**Required tasks:**
a) Name the receptors that the breast cancer vaccine article says triple-negative tumors have few or none of.
b) Carry on the article about the breast cancer vaccine trial, starting right after its last sentence.

**Document text:**
++++++++

Scientists at the Cleveland Clinic are now testing out something that could become a huge milestone in cancer research: a vaccine for the most aggressive and deadly form of breast cancer. The small Phase I trial, which began this week, will give the vaccine to cancer survivors in order to gauge its safety and optimal dose. Ideally, the vaccine could be used both as a therapeutic booster for survivors as well as a preventative treatment for those at high risk.
The vaccine is intended to stop triple-negative breast cancer, a form of cancer where the tumor has few or no receptors for estrogen, progesterone, and human epidermal growth factor receptor 2 (HER2). Though only about 10-15% of breast cancers are triple negative, these tumors are harder to treat due to the lack of receptors that current treatments can target; they’re also faster-growing and more likely to spread elsewhere in the body. The five-year survival rate of a triple-negative cancer varies but is only around 12% for cancers that have spread far across the body.

++++++++

**Entries provided:**

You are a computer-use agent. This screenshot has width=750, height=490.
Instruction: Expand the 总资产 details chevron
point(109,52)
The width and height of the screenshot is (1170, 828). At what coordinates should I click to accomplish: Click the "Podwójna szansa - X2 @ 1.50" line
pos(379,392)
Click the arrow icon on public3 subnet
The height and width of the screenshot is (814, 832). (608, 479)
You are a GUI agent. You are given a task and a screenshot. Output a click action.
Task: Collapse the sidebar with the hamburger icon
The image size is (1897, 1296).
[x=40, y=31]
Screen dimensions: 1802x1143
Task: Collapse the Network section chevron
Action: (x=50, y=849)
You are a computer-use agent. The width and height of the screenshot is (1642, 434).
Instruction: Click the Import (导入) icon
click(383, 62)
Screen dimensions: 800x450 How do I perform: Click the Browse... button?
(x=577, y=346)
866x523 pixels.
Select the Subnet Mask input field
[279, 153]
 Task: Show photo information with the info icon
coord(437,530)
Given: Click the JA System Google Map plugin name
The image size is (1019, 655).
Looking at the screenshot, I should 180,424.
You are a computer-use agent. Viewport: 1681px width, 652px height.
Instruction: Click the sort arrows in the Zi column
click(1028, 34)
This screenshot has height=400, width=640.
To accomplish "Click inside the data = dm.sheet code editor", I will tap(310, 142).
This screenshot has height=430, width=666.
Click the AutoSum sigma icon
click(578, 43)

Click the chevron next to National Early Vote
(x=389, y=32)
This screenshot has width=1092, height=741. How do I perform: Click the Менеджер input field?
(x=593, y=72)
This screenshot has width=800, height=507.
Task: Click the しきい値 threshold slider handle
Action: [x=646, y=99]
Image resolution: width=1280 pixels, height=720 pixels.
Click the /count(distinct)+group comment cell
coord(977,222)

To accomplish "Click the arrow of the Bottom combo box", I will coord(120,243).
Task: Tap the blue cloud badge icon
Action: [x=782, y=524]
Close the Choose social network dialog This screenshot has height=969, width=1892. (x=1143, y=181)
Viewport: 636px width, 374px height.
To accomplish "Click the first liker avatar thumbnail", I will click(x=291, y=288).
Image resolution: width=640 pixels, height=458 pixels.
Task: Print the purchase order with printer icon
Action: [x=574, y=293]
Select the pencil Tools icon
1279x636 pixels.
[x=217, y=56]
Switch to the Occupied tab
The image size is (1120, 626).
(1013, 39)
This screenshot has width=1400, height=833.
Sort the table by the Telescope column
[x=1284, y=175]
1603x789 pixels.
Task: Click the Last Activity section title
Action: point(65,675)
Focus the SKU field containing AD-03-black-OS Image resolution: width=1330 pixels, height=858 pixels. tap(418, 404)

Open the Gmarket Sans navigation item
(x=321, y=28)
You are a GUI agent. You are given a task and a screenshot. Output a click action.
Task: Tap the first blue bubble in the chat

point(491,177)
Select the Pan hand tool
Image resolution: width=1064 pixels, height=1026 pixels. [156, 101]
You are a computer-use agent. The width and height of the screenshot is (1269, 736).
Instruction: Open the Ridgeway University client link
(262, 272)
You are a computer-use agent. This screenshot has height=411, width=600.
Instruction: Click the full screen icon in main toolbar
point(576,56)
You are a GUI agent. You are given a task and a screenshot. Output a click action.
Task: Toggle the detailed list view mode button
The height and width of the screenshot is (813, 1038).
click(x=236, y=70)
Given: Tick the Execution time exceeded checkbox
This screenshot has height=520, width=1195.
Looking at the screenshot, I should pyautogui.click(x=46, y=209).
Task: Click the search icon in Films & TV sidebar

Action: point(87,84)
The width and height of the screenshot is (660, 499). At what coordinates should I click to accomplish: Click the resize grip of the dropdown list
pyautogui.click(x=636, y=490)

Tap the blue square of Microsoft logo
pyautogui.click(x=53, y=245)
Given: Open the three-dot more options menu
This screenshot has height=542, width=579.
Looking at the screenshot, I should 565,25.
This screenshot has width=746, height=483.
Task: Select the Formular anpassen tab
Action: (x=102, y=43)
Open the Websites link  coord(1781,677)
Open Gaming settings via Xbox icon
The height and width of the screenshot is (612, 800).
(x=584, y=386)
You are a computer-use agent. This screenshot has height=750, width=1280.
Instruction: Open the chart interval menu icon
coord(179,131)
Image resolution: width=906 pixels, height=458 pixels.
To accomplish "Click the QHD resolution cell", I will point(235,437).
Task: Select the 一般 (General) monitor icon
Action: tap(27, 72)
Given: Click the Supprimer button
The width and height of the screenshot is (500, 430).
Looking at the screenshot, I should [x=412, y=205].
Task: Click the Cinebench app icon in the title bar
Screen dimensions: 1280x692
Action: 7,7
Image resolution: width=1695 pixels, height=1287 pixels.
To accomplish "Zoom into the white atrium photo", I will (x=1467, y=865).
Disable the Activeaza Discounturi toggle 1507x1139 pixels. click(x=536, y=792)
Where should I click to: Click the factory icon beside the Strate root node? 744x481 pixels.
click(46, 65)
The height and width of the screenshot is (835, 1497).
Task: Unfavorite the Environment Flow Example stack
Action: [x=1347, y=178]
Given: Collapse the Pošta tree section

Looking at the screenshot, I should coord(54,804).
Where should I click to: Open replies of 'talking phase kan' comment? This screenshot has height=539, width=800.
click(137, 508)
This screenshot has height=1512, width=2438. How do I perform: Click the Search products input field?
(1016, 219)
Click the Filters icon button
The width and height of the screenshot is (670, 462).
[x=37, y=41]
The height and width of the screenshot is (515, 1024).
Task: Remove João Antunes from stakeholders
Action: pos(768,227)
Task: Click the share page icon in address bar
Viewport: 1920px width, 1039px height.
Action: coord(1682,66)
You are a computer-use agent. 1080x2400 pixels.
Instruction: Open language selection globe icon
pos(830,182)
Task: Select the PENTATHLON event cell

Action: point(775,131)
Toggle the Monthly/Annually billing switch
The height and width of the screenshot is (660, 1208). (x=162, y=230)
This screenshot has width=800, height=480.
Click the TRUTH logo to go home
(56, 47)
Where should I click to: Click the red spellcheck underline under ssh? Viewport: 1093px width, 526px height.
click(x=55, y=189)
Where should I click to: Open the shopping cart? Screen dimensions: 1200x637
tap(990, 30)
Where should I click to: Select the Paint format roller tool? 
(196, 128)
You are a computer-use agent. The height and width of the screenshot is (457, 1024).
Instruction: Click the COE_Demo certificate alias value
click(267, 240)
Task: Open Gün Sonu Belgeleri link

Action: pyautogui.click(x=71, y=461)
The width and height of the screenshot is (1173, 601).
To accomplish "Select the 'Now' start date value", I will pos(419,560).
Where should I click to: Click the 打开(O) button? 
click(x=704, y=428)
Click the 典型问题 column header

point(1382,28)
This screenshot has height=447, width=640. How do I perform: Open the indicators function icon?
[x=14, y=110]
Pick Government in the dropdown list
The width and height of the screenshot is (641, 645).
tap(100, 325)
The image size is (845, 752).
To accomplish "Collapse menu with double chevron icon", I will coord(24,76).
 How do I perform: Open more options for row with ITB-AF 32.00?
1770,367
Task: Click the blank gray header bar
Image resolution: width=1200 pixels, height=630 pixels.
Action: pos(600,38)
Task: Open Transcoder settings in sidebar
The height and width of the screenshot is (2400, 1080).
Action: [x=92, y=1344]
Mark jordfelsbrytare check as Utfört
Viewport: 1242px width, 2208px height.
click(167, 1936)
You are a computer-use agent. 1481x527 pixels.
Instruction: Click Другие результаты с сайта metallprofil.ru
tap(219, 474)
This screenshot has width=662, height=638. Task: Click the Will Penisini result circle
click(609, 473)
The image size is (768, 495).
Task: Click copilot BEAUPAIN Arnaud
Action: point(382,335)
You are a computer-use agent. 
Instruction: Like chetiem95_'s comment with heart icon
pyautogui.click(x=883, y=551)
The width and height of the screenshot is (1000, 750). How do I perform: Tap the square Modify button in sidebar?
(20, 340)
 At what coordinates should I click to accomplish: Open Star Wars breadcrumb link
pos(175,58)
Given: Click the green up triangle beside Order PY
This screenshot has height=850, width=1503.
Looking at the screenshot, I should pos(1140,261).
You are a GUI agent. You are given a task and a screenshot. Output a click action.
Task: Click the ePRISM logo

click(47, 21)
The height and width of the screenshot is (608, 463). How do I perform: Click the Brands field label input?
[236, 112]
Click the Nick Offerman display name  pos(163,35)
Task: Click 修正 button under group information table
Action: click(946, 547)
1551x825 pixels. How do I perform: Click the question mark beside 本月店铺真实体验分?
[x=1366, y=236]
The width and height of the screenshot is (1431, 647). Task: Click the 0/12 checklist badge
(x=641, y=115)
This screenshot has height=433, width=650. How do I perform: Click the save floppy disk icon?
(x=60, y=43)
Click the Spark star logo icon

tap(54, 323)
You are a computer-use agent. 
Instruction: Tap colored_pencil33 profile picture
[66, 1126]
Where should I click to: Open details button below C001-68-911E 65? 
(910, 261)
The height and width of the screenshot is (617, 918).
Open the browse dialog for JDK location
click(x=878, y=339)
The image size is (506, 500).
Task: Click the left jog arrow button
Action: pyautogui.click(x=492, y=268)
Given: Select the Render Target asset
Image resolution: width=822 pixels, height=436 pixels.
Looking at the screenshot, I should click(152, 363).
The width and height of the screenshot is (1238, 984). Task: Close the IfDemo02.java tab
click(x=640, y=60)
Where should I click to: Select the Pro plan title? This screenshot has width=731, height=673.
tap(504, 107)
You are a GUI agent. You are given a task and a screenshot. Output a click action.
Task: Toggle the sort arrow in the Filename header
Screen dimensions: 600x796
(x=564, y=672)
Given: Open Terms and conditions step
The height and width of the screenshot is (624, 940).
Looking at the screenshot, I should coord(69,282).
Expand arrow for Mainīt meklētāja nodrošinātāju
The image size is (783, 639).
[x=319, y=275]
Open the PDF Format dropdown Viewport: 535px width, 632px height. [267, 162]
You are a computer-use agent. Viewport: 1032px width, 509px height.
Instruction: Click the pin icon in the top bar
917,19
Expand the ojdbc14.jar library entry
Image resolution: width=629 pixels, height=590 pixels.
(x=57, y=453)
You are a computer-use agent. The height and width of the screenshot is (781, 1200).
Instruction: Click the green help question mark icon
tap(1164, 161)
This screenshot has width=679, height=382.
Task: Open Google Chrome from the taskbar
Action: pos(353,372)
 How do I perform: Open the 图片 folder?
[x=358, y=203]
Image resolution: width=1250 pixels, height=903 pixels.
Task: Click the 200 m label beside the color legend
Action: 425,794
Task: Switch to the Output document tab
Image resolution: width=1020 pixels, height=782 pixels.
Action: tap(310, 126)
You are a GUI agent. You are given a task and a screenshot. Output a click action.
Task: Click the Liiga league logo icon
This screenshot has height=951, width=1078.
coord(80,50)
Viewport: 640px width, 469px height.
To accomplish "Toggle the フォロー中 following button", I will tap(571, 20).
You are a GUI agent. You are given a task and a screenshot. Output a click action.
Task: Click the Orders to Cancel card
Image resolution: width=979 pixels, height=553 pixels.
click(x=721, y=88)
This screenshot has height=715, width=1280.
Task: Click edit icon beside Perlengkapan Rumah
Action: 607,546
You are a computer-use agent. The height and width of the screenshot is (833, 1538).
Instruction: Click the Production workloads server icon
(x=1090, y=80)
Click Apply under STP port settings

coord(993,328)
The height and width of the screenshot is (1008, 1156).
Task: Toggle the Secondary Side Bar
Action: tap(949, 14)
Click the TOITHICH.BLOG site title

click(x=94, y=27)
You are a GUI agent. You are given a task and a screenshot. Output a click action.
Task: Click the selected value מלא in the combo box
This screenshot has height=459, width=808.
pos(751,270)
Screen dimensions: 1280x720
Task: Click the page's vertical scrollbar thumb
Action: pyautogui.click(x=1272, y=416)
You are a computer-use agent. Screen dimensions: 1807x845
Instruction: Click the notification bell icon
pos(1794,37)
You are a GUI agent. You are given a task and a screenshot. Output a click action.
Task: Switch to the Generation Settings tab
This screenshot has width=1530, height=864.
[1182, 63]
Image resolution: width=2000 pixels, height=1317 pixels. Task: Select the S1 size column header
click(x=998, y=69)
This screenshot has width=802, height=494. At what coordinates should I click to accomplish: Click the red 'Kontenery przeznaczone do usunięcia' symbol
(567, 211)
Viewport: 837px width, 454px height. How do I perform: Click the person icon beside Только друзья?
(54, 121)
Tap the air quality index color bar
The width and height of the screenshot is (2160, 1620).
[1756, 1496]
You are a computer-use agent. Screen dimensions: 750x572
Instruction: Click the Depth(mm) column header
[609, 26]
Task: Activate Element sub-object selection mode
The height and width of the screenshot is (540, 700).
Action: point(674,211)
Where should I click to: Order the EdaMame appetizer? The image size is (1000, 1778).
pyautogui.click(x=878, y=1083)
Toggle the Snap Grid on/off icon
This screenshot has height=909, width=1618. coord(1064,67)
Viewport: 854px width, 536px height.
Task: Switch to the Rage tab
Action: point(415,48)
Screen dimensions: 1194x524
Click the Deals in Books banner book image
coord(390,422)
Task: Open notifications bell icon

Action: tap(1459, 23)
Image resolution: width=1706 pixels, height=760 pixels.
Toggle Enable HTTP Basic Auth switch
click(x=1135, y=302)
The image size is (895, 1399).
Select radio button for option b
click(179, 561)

++++++++

**Your written answers:**
a) Estrogen, progesterone, and human epidermal growth factor receptor 2 (HER2).

b)
The principle behind the vaccine relies on training the immune system to target a certain protein called α-lactalbumin. This protein is expressed by breast cells when a woman is producing breast milk. The majority of triple-negative tumors also produce α-lactalbumin, however, making the protein a sort of homing beacon for the immune system to go after wayward tumor cells while leaving healthy breast tissue alone. Because of the way the vaccine works, it would be most suited for “women in their post-child-bearing, premenopausal years, when lactation is readily avoidable and risk for developing breast cancer is high,” as the scientists wrote in previous research.
In this Phase I trial, 18 to 24 people who survived triple-negative breast cancer and are currently tumor-free will be given a three-dose schedule of the vaccine. Though their cancer was treated early, they remain at high risk for a recurrence. Researchers will primarily be looking at the safety of the vaccine, but they’ll also be tracking the patients’ immune response post-vaccination.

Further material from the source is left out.